Jakarta, 30 Januari 2026 – Ambisi Indonesia menjadi pusat ekonomi syariah dunia menghadapi hambatan serius akibat stagnasi regulasi. RUU Ekonomi Syariah yang belum menjadi prioritas legislasi menyebabkan pengembangan ekosistem syariah berjalan tanpa kerangka strategis nasional yang terintegrasi. Isu ini mengemuka dalam Diskusi Publik CSED INDEF bertajuk “Resolusi Ekonomi Syariah 2026: Butuh Terobosan Bukan Polosan”.
Kepala CSED INDEF, Nur Hidayah, menekankan bahwa tahun 2026 harus menjadi momentum akselerasi melalui harmonisasi regulasi dan hilirisasi industri halal. Ketiadaan payung hukum yang kuat dinilai menciptakan glass ceiling pada pangsa pasar serta lemahnya pengawasan institusional. RUU Ekonomi Syariah dipandang krusial untuk memperkuat kepastian hukum, perlindungan investor, serta penetapan indikator kinerja strategis yang terukur.

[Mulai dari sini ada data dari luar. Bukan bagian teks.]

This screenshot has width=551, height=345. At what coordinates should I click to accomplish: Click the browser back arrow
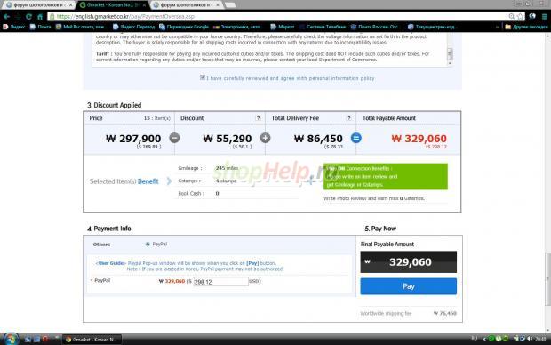[x=7, y=17]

Ia juga menyoroti pentingnya integrasi sektor keuangan syariah dengan sektor riil melalui pembiayaan produktif, sejalan dengan komitmen pemerintah dalam memperkuat tata kelola ekonomi syariah nasional.
Peneliti CSED INDEF, Abdul Hakam Naja, menegaskan perlunya Indonesia mengadopsi praktik terbaik Malaysia yang sukses mengintegrasikan ekonomi syariah ke dalam kebijakan ekonomi nasional secara konsisten selama puluhan tahun. Ia mengusulkan pembentukan UU Sistem Ekonomi Syariah berbasis pendekatan teknokratik melalui delapan lapisan strategis, mulai dari penguatan aktor negara, sektor inti dan regulasi, hingga orkestrasi lintas kementerian dan sinergi ekosistem nasional, guna menutup kesenjangan regulasi dan implementasi.
Sementara itu, Handi Rizsa Idris menyoroti urgensi percepatan sertifikasi halal dan pengembangan Kawasan Industri Halal (KIH) menjelang pemberlakuan kewajiban sertifikasi halal tahap kedua pada Oktober 2026. Pemerintah didorong untuk segera menyusun roadmap industrialisasi halal yang komprehensif, memperkuat pengawasan BPJPH, serta memanfaatkan teknologi digital dan pengembangan SDM agar Indonesia tidak hanya menjadi pasar, tetapi juga produsen utama dalam rantai nilai halal global.